## Data entries:
####################

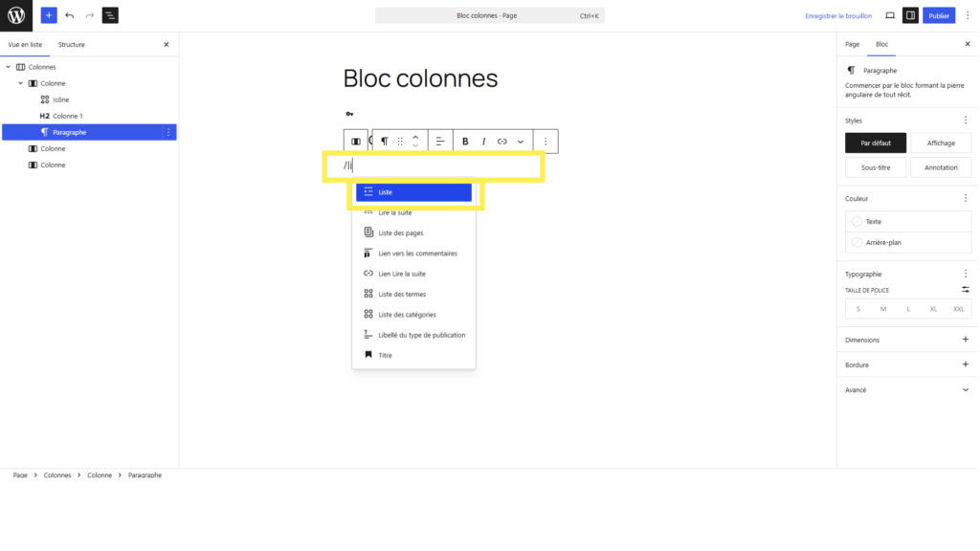Click the undo arrow icon
The image size is (980, 551).
click(69, 15)
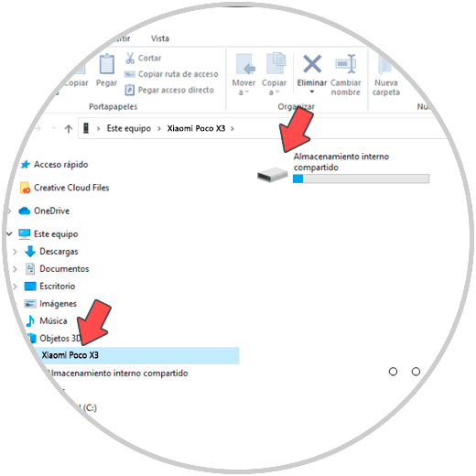Click Cambiar nombre rename icon
The height and width of the screenshot is (476, 476).
[346, 64]
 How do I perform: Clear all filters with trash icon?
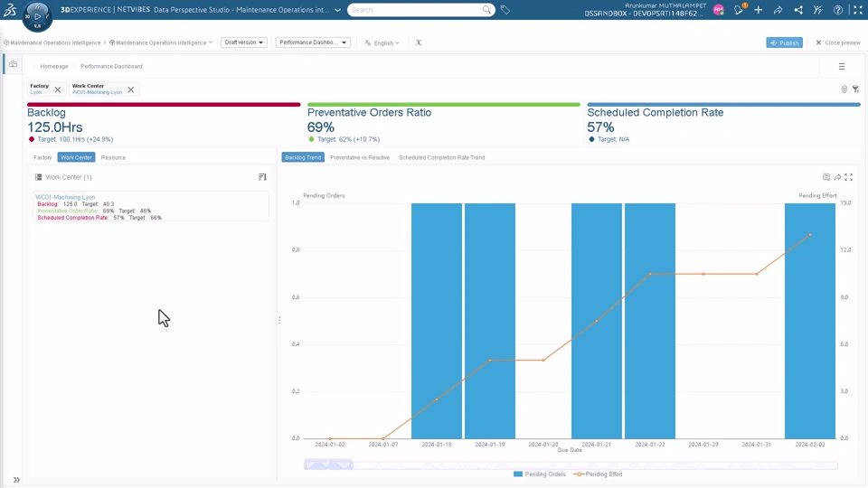point(844,89)
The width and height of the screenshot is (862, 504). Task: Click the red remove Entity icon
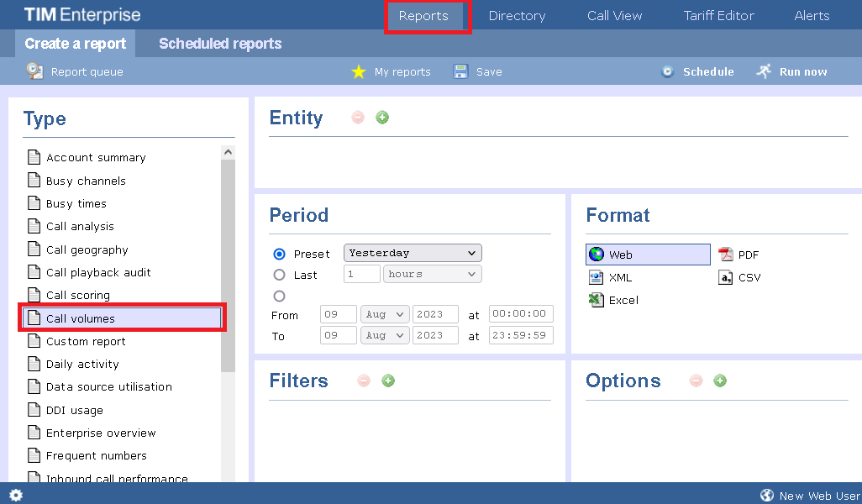point(358,118)
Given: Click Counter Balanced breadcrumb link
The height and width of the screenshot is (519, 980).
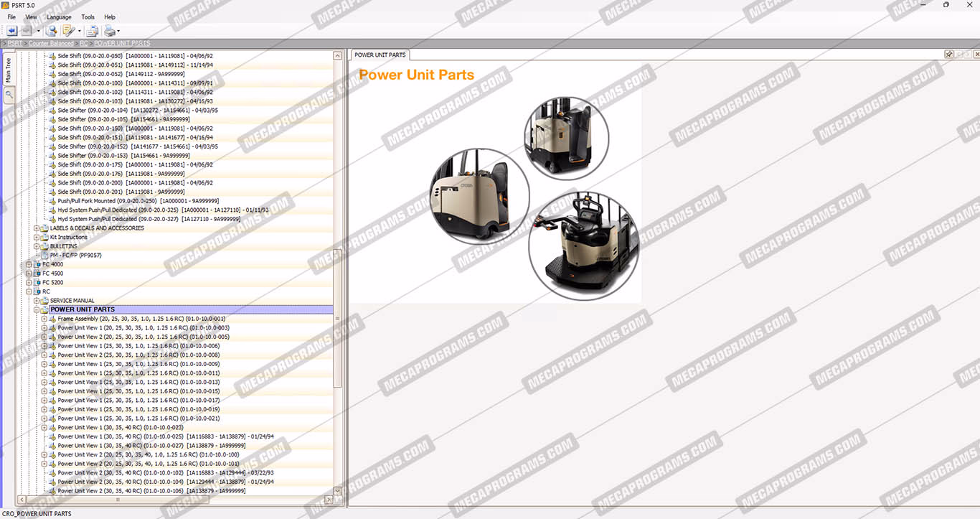Looking at the screenshot, I should click(51, 44).
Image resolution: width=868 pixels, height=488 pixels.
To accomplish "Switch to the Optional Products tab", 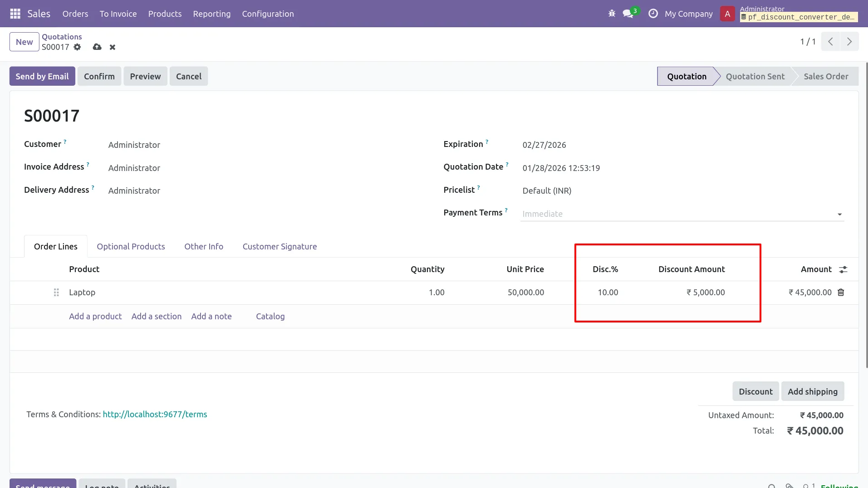I will pyautogui.click(x=131, y=246).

####################

## Task objective:
What lines above run from the one with "How do I perform: Clear" to the one with "Given: Click Counter Balanced breadcrumb link"? Give them again exactly, ends included, and leave the pictures out.

## Output below:
 How do I perform: Clear all filters with trash icon?
point(844,89)
The width and height of the screenshot is (862, 504). Task: Click the red remove Entity icon
point(358,118)
Given: Click Counter Balanced breadcrumb link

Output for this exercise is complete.